What the task asks - For this exercise, copy the records below exactly and exclude every image.

Input -
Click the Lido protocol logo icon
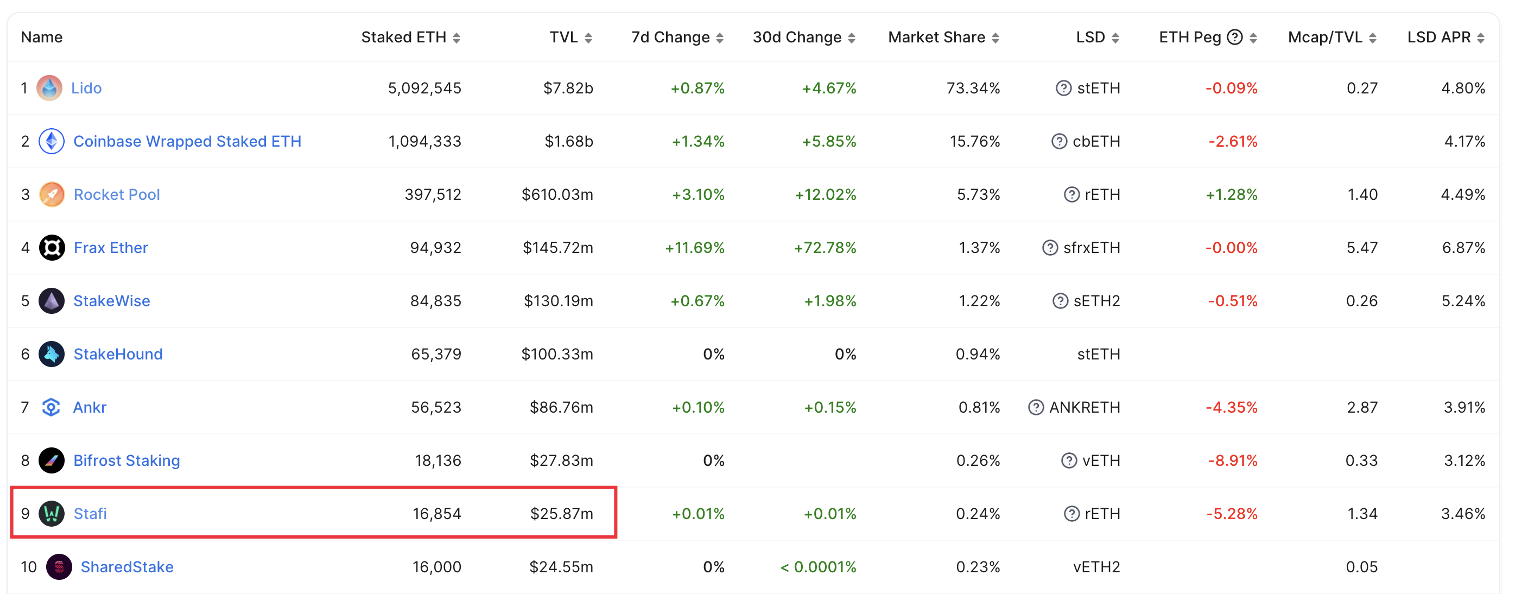This screenshot has height=610, width=1514. [49, 88]
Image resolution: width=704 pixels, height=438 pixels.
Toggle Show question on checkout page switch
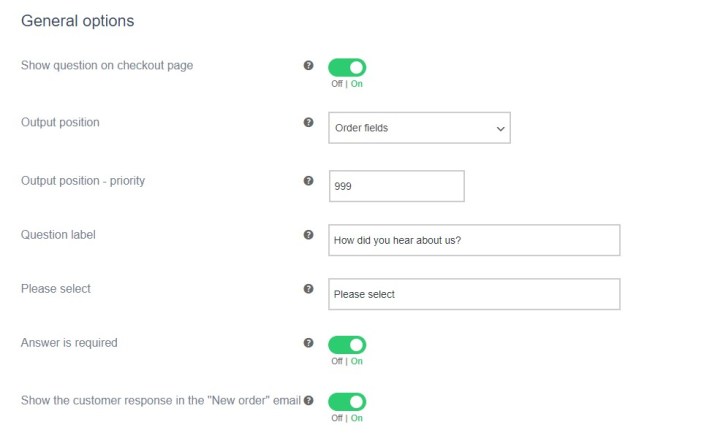click(347, 68)
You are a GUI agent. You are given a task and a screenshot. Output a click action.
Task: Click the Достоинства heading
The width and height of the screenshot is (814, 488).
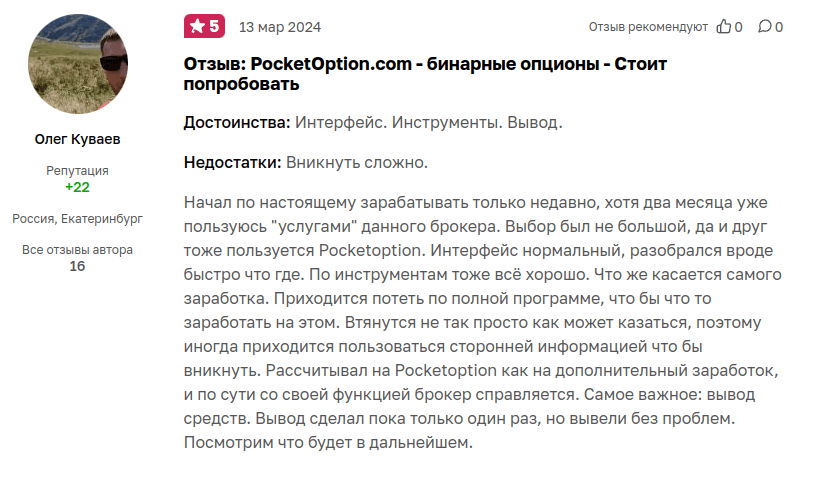point(237,123)
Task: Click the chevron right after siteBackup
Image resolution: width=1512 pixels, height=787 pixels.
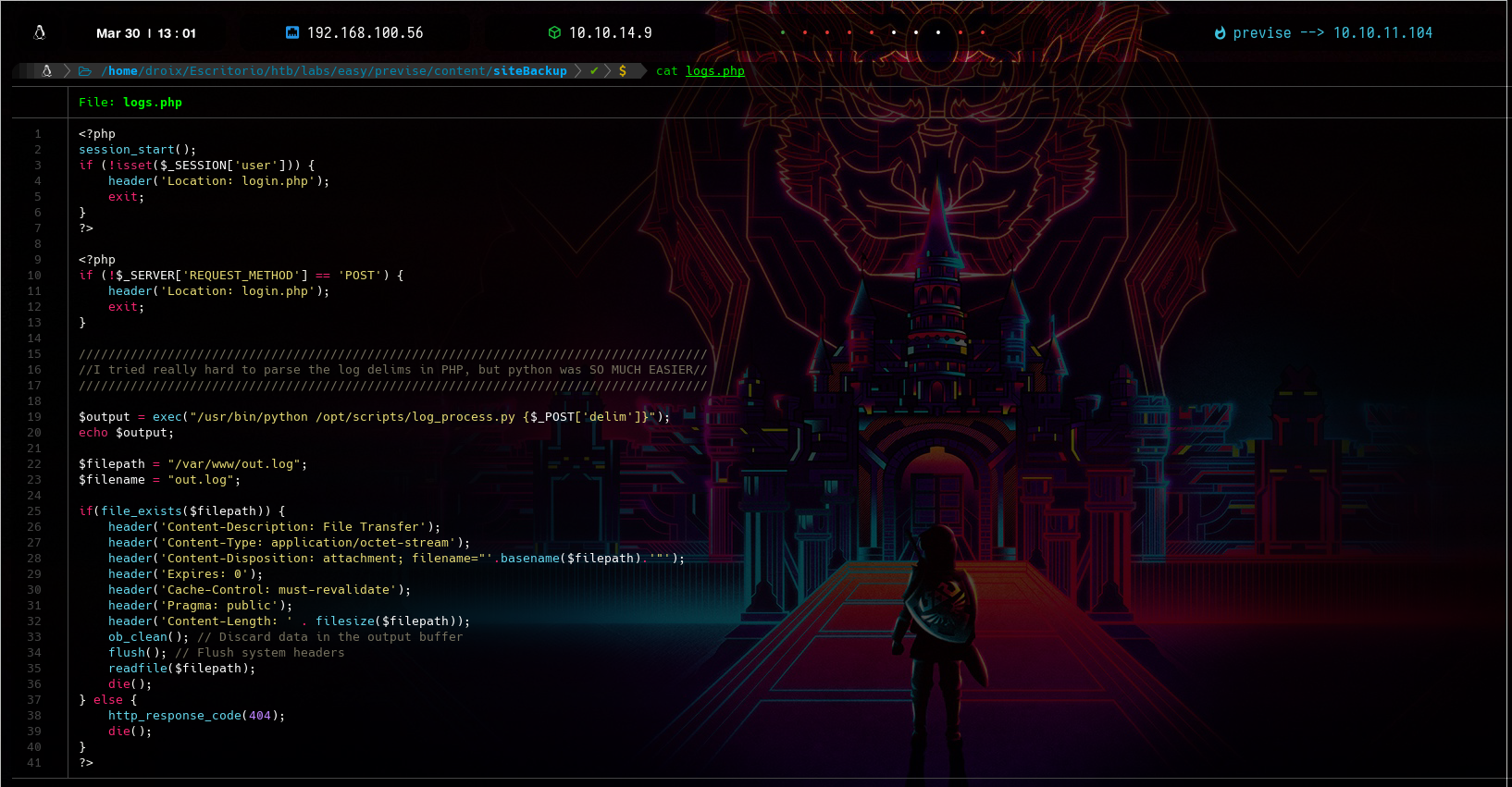Action: pos(578,71)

Result -
Click the Lido protocol logo icon
This screenshot has height=610, width=1514. [49, 88]
Image resolution: width=704 pixels, height=438 pixels.
Toggle Show question on checkout page switch
click(347, 68)
You are a GUI agent. You are given a task and a screenshot. Output a click action.
Task: Click the Достоинства heading
The width and height of the screenshot is (814, 488).
point(237,123)
Task: Click the chevron right after siteBackup
Image resolution: width=1512 pixels, height=787 pixels.
Action: pos(578,71)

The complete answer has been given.